Saved data entries ::
#####
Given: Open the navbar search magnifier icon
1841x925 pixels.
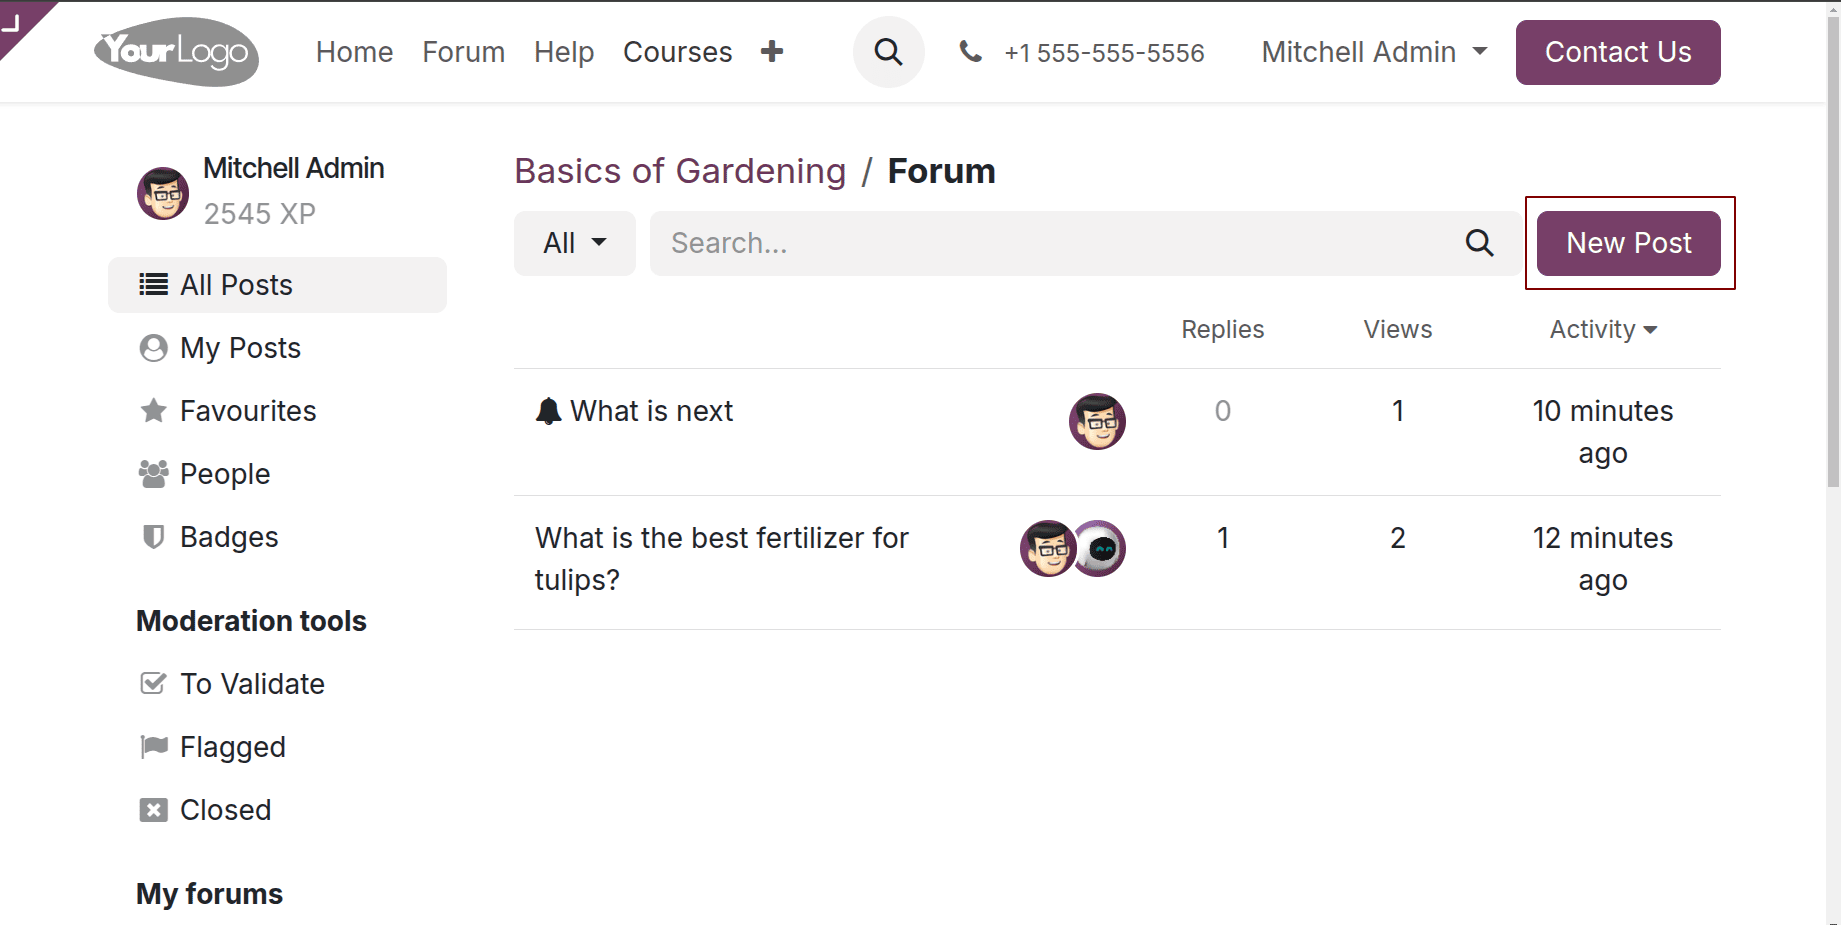Looking at the screenshot, I should (888, 52).
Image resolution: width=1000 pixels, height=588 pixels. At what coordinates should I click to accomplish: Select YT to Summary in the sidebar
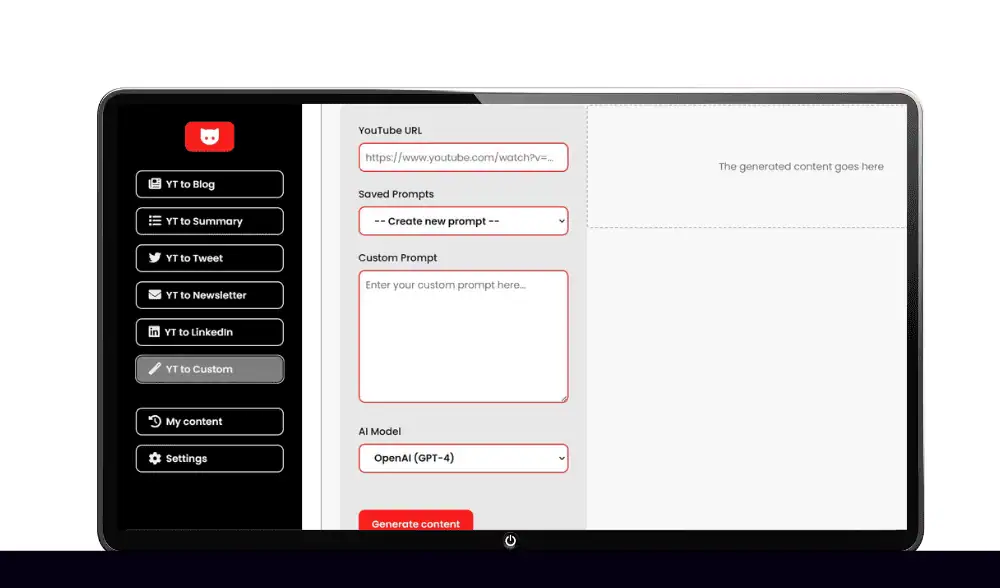tap(209, 221)
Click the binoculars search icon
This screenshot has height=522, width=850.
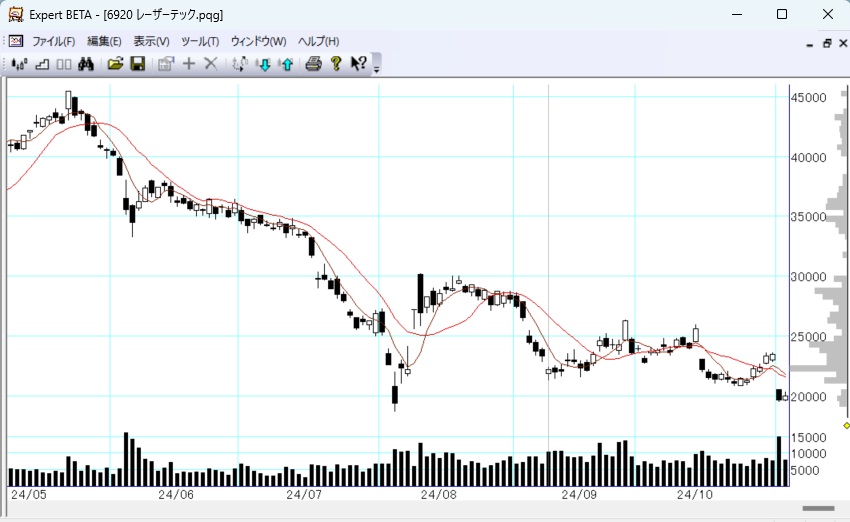coord(86,64)
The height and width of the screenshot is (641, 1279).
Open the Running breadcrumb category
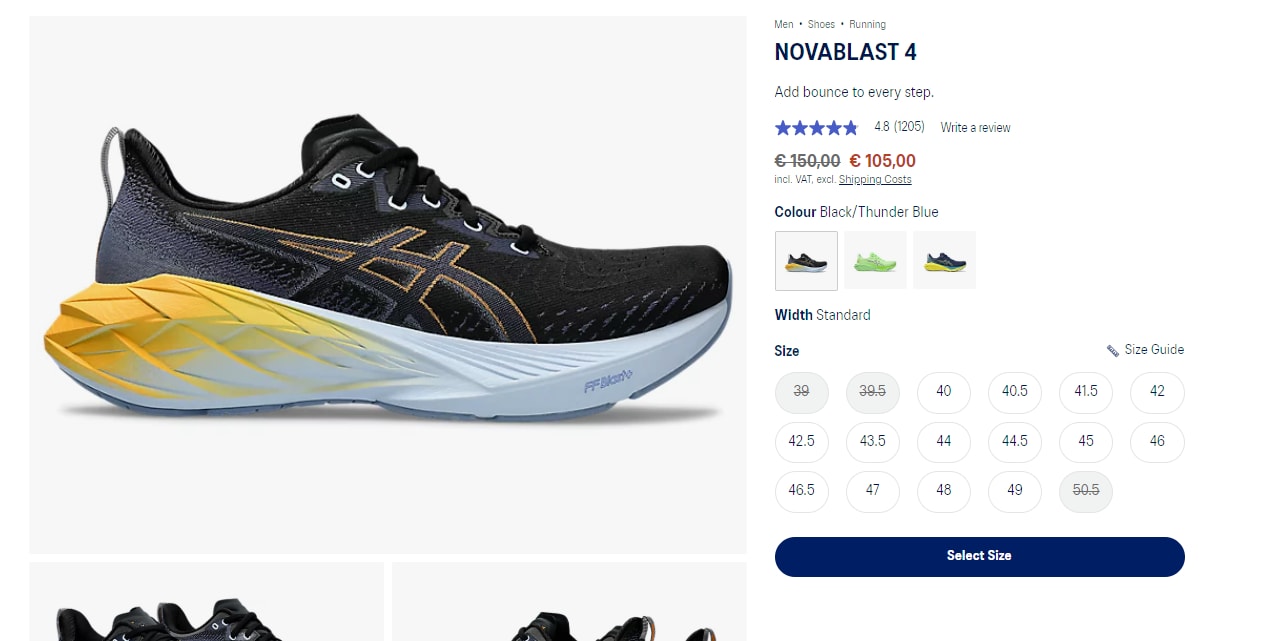[867, 24]
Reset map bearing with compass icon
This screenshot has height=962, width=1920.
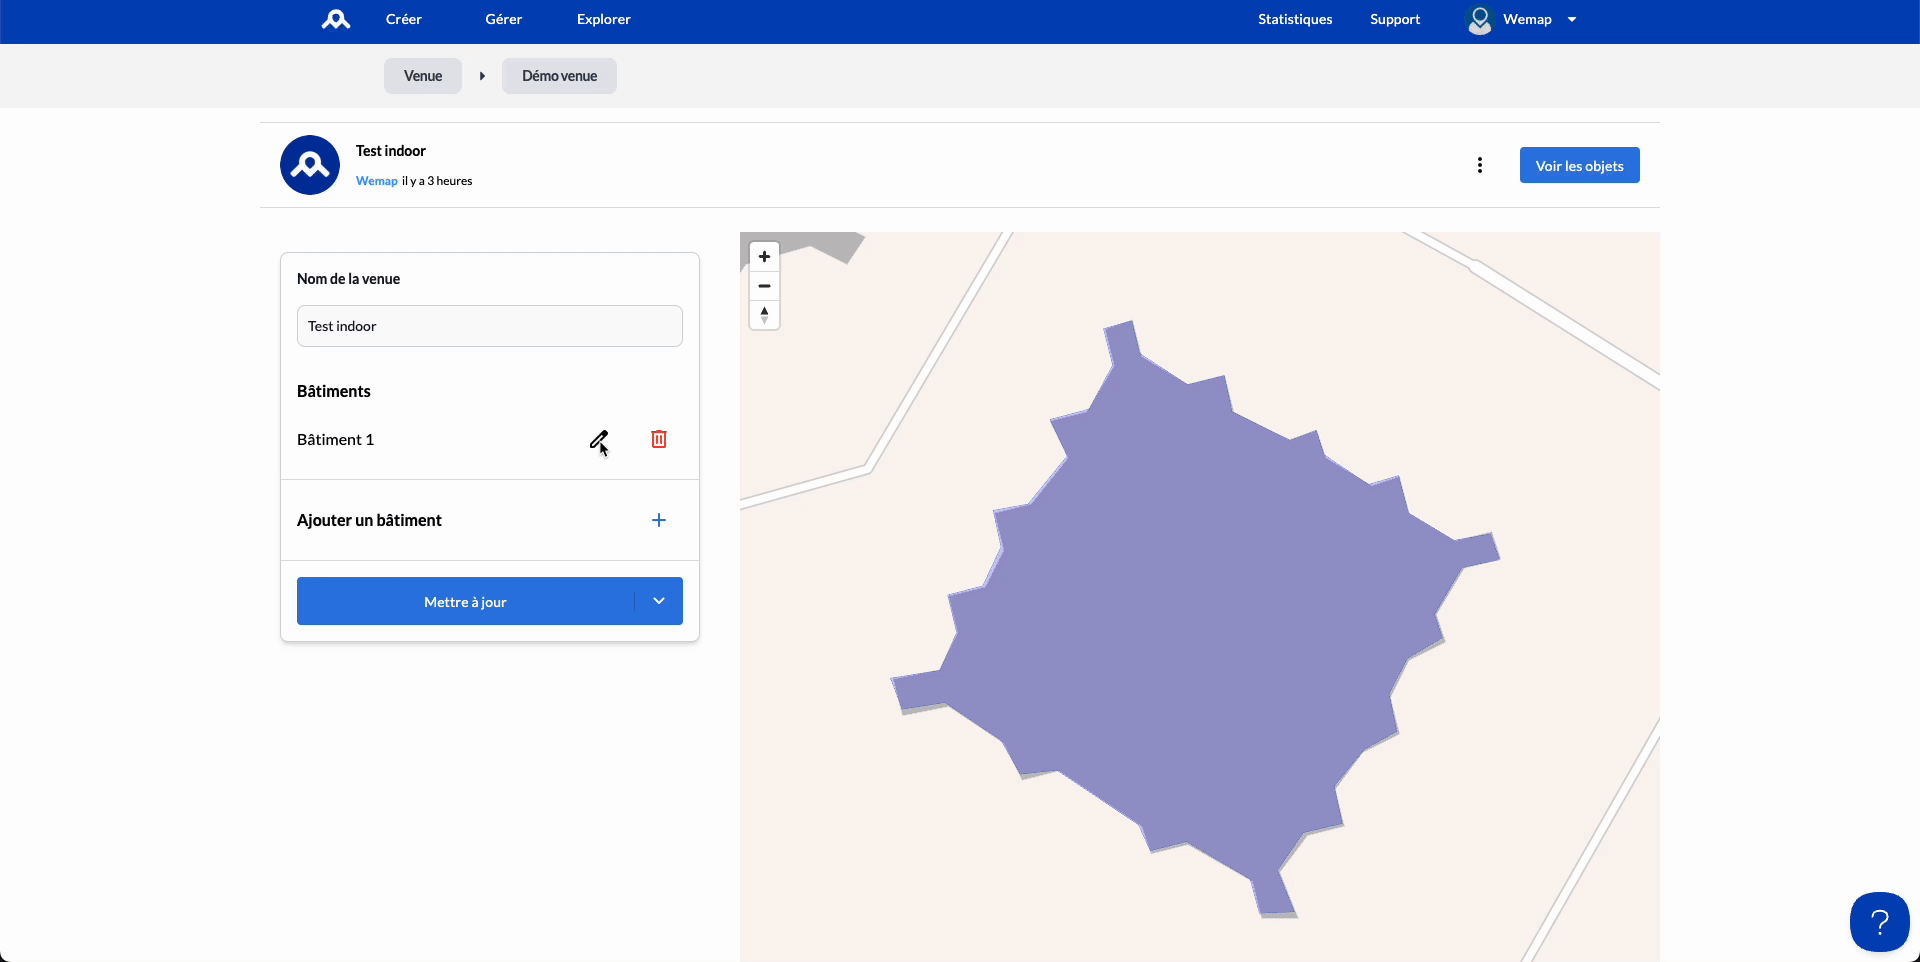coord(764,315)
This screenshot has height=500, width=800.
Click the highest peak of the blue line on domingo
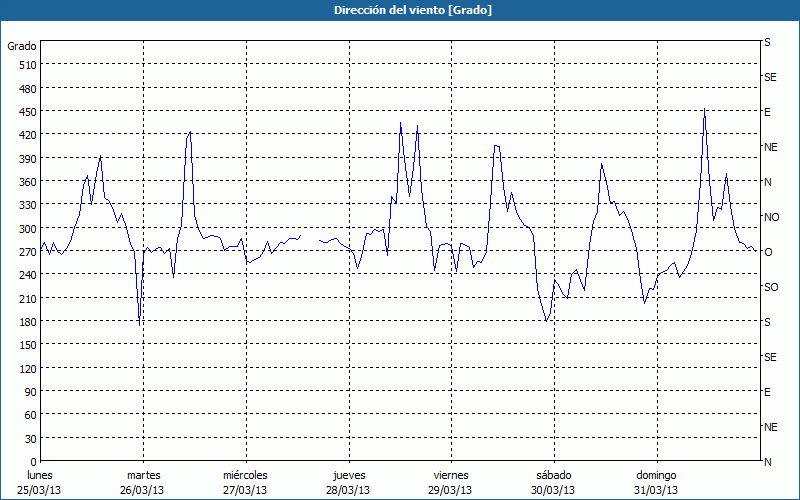704,110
#####
What to work on :: All lines from the one with "Click the highest" through the end of the records above must be reproduced exactly, both ends included, and the pictures must be left out.

Result of this exercise ::
Click the highest peak of the blue line on domingo
704,110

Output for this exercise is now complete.